KPMG drawn into Rolls-Royce row
The Financial Reporting Council said it has started an investigation into KPMG’s audits of Rolls-Royce’s earnings for 2010 through 2013, citing the engine maker’s deferred prosecution agreement over bribery and corruption allegations that was reached in January.
KPMG said it will co-operate “fully” with the probe, saying it is “confident in the quality of all the audit work” performed for Rolls-Royce.
The probe stemming from allegations of bribes paid to win tenders comes at an awkward time for the British manufacturer. The company yesterday hosted its annual shareholders meeting in Derby, England, as chief executive Warren East seeks to show progress made in cutting costs and streamlining operations.

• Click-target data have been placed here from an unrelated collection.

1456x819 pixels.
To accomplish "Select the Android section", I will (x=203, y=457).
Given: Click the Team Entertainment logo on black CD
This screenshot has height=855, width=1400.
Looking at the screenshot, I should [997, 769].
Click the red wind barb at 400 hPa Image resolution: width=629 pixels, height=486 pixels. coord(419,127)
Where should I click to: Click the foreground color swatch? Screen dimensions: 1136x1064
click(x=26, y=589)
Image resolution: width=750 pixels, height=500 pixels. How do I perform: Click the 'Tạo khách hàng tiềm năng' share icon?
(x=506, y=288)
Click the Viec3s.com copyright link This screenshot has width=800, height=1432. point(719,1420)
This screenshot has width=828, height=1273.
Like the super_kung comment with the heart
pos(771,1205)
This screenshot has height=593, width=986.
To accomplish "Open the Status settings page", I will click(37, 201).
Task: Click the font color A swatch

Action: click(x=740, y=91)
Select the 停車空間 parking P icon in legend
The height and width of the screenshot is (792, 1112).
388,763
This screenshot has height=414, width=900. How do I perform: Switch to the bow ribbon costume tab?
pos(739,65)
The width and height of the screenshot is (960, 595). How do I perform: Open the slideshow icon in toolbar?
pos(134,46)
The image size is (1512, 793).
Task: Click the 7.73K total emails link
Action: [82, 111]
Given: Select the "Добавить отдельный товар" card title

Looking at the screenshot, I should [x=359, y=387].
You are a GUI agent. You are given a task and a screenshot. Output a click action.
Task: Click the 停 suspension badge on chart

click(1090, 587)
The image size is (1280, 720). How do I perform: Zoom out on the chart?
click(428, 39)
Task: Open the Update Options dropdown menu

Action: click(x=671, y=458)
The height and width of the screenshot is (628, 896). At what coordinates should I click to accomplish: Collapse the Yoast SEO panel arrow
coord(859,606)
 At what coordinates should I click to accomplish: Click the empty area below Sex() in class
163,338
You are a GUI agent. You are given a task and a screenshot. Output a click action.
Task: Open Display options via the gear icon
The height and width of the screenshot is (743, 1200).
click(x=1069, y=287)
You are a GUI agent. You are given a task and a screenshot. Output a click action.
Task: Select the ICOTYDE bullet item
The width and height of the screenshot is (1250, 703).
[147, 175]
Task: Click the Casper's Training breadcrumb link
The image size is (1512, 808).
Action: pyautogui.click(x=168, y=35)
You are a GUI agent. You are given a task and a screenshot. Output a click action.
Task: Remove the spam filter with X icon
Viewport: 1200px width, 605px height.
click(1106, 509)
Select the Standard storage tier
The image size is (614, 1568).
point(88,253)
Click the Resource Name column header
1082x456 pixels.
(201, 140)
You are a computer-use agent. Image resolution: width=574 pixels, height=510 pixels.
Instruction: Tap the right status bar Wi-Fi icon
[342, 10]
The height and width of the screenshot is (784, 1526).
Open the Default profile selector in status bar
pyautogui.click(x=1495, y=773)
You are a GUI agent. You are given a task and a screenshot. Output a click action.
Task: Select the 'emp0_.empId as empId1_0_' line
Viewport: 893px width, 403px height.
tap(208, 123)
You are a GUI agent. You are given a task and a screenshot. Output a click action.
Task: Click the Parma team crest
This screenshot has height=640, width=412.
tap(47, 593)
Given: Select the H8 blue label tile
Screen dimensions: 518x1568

Rolls-Royce yesterday said cashflow in the first half will be lower this year as it ramps up deliveries of its loss-making aircraft engines.
The London-based company held onto an earnings outlook detailed in February but pleaded for patience, saying pre-tax profit, before financing costs, will be weighted to the second half similar to last year.
Free cashflow in the first half will also be lower than it was in 2016, as the ramp-up of engine deliveries and one-time charges eat into cash reserves.
“We have some important transformation initiatives underway and, while we have made good progress in our cost-cutting and efficiency programmes, more needs to be done,” said Mr East.
Rolls is on track to deliver incremental savings in 2017 of £80m to £110m (€94m to €130m). Full-year sales will benefit by about £400m and pre-tax profit by £50m from current exchange rates.